Comparing the two non-adhesive embolic fluids, Squid has 30% less tantalum and those particles are smaller in size compared to Onyx, these characteristics allow a wider distribution and decrease beam hardening artifacts. Those CT artifacts could cause severe limitations in discriminating the efficacy of the embolization procedure. In our case, the use of Squid in association with a CE-CT reconstructed by SEMAR software (single-energy iterative retrospective metal artifact reduction software that reduced near-field artifacts generated by both high- and low-density implants) has allowed us to minimize beam hardening artifacts5 and give us the certainty to exclude a post-operative revascularization in the core of the lesion (Figure. 1c).

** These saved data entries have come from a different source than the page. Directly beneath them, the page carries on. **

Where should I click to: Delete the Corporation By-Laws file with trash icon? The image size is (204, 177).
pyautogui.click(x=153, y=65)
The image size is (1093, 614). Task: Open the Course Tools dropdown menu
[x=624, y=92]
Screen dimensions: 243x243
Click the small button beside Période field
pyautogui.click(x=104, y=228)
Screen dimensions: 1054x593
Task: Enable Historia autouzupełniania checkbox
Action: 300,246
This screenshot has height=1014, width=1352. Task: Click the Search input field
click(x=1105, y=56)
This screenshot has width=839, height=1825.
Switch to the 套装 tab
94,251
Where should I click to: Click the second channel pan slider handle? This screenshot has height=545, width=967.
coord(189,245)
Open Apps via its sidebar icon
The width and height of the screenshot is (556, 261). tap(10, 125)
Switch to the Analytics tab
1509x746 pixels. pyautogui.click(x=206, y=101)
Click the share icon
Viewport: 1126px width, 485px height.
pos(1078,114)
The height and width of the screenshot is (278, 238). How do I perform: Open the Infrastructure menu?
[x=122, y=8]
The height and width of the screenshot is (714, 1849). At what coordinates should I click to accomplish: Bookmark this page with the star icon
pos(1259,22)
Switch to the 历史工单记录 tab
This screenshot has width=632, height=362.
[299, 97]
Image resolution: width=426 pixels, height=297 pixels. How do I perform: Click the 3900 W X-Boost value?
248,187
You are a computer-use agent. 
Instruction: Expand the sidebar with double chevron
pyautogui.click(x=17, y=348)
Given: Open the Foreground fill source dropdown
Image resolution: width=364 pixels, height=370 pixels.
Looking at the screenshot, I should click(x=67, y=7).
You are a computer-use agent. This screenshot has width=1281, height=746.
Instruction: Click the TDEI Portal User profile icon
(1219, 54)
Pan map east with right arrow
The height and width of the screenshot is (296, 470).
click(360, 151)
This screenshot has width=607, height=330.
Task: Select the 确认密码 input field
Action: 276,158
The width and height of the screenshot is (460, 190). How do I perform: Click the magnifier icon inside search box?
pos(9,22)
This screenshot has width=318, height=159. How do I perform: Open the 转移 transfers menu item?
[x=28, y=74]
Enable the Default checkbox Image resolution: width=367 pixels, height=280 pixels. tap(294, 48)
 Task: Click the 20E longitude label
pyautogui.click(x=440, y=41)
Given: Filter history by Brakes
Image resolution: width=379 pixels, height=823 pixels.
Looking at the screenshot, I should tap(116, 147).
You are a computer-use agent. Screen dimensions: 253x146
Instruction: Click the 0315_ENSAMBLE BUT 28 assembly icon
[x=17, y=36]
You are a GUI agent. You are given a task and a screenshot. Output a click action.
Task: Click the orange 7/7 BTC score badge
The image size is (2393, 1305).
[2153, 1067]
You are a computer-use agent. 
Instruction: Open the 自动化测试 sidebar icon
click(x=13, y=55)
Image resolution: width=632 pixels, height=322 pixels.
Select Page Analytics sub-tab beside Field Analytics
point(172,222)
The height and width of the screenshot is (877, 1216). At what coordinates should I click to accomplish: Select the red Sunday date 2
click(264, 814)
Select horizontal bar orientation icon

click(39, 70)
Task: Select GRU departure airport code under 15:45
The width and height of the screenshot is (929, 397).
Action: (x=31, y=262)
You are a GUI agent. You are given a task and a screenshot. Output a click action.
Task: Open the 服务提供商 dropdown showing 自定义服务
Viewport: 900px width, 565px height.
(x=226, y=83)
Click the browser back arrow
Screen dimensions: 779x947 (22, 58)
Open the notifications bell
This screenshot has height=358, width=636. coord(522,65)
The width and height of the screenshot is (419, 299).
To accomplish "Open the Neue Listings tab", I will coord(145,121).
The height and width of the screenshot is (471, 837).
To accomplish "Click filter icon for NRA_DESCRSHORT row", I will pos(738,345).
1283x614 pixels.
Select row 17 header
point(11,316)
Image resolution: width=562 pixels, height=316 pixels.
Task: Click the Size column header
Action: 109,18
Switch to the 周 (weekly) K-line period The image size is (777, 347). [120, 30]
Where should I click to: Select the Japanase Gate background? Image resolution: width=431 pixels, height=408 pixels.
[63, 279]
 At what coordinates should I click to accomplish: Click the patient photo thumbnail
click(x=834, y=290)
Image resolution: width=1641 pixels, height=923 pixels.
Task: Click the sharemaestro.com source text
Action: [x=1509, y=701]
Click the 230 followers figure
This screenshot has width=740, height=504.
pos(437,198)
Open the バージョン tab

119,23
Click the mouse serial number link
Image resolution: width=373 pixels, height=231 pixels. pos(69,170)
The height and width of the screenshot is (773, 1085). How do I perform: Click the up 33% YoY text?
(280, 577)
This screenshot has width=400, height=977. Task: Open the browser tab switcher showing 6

Moreover, no signs of pulmonary infarction were found on postoperative CT (Figure. 1 d).

Analysing retrospectively the clinical history of the patient, we suspect that this vascular lesion was caused during the previous cardiac catheterisation, ten years before, even if it was asymptomatic over those years.

The patient is currently undergoing close cardiological and pulmonary clinical follow-up. In addition, after a multidisciplinary discussion with the thoracic surgeons, it was decided, in order to reduce the exposure to radiation and the administration of iodinated contrast medium, to schedule a CTA check-up approximately 12 months after surgery, in case of no preterm complications.

To our knowledge, no cases of PAPs embolization using a recent ethylene vinyl alcohol (EVOH) copolymer agent (Squid) in association with detachable coils have been previously mentioned in literature. In our preliminary experience, association of coils and Squid in this unusual vascular district was efficient in PAP embolization without complications. However further studies with a larger cohort of patients and with a longer follow-up will be necessary to support our preliminary conclusions regarding the association of Squid and coils in PAPs embolization.